さて問題の現在の大運です。注目は丑の大運というのが、やはり戌と同様前半(4年)と後半(6年)で旺支が変わるという点です。丑の場合、前半は水旺、後半は土旺ですので、土が忌神であるトランプさんにとってはやはり後半(2018年~2024年)が波乱期となります。

ただし丑が戌と異なる点は、水をよく含むということ。加えて大運の天干は辛金ですので、【戊戌】の大運のような大忌とはならないということです。また丑は生金能力が高いため、流年運によっては土旺であっても喜となることがあります。

前半は皆さんご存じのようにアメリカ合衆国大統領に当選するという大変な出来事がありました。そして2016年は【丙申】であり、食傷の金巡り運勢の強い時期でした。2014年~2018年は水旺期ですので、まずまず順調に事が運んでいきます。

しかし2018年から土旺に入るため運勢が低下しはじめます。今年は2020年ですが、土のエネルギーが最も強い時期に入っており、このため何かと波乱が起きやすいでしょう。しかしながら、2020年は【庚子】と金・水旺じますので、なんとか持ちこたえていく暗示があります。それは大運の丑が金を相生し、強まった金がまた子水の財を生じるという、良い気の流れが出来ているためです。

ちなみに選挙区の投票が行われた11月3日は【丙戌】月・土旺ですので、トランプさんにとっては大変ストレスの溜まる時であり、また自分の主張が認められず批判に晒されやすい時です。しかし11月7日から【己亥】の水旺へと切り替わるため、この頃から彼にとって良い方向へ事態が変化していく暗示があります。

ちょうどこの記事を書いているのはアメリカ大統領選挙の混乱の最中です。
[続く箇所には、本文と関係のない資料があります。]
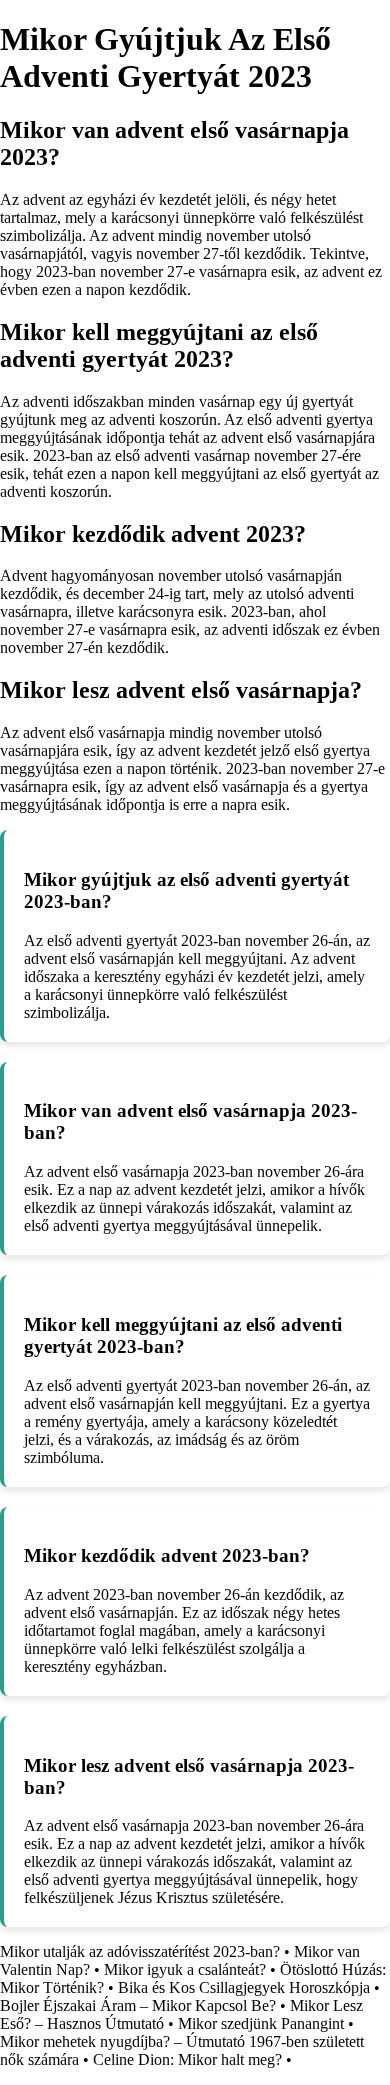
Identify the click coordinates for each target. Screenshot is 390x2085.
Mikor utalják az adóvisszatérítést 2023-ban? (140, 1951)
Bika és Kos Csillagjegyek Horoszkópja (244, 1987)
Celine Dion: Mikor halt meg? (187, 2059)
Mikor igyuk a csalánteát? (185, 1969)
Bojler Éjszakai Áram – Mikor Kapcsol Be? (138, 2005)
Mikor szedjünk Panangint (261, 2023)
国内・海外の識者の間では、やがて法廷によって民主党の不正が暴かれ、最後はトランプが勝つといっている人もいますが、もし運気のとおりに事が運ぶのであれば、11月【己亥】水旺、もしくは12月【庚子】水旺には決着がつき、トランプさんが再選を果たす可能性もありそうです。
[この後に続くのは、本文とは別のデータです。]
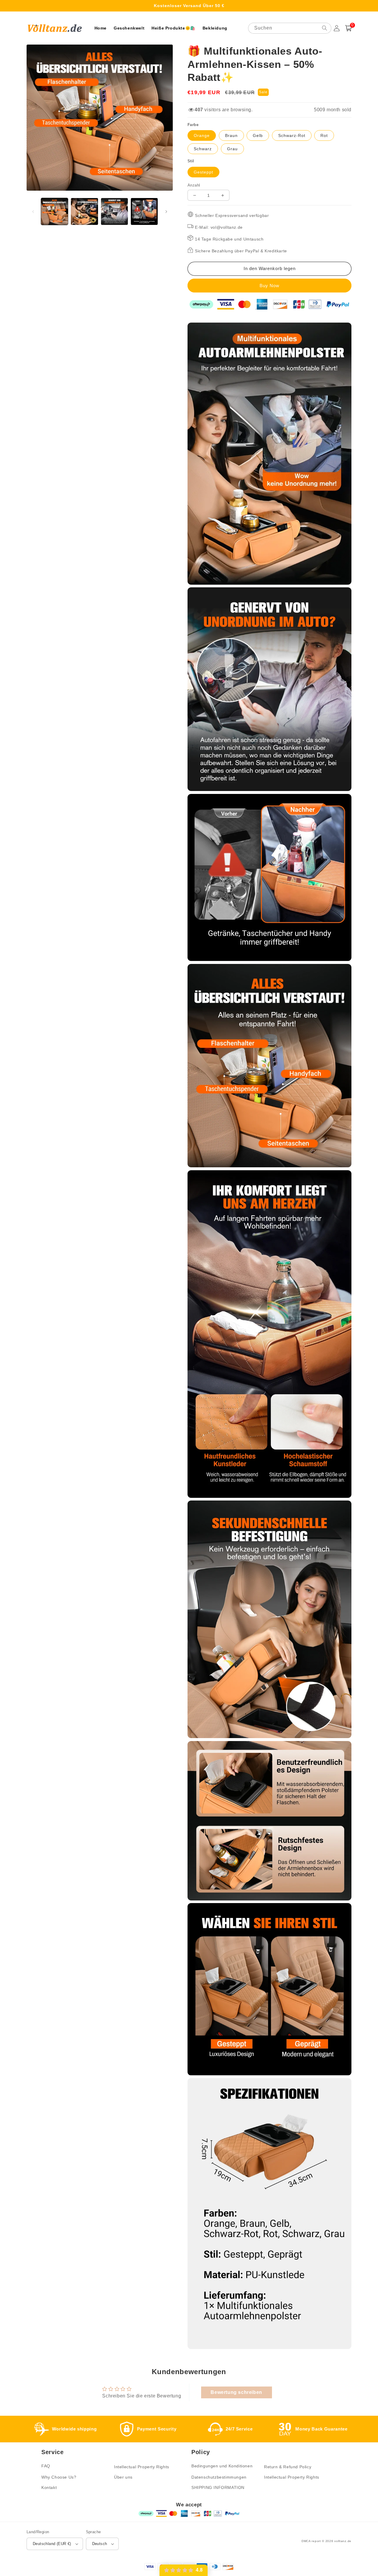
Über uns (123, 2477)
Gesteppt (203, 172)
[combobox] (289, 28)
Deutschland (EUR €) (52, 2543)
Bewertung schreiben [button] (236, 2392)
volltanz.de (342, 2541)
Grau (232, 148)
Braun (231, 135)
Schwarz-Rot (291, 135)
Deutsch (99, 2543)
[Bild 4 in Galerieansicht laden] (144, 211)
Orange (202, 135)
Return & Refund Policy (287, 2466)
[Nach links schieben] (33, 211)
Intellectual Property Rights (141, 2466)
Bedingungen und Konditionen (221, 2466)
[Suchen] (324, 28)
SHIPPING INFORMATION (218, 2487)
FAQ (45, 2466)
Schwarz (203, 148)
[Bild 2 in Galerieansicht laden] (84, 211)
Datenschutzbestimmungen (219, 2477)
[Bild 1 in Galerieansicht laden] (54, 211)
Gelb (258, 135)
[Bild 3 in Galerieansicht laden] (114, 211)
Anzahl (194, 185)
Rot (324, 135)
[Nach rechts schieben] (166, 211)
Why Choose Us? (58, 2477)
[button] (348, 28)
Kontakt (49, 2487)
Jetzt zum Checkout (269, 285)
しかしながら、大運が丑の土旺に入り運勢が徐々に衰えてきていることは確かですので、今後はなかなか順調とはいきません。もし大統領選を勝ち取ったとしても、数々の試練・波乱が待ち受けていると思われます。

次の大運は大忌となる

さらにその後の大運については、77歳(2024年)から【壬寅】へと入ります。干支の五行のみで判断を行うと、水喜神・木閑神なのだからそんなに悪くはないだろう、と考えてしまいそうなのですが、火を最も忌むトランプさんにとっては、寅木は大忌の地支となります。

これは大運と原局によって、午・戌・寅と火の三合が完成するからです。時柱が何かによって三合が弱まる場合もあるものの、それでも寅が火を相生することは絶対ですから、火の大過によって運勢が大きく低迷する暗示があります。健康にも要注意の時期であり、特に心臓(火)の突発的病に注意です。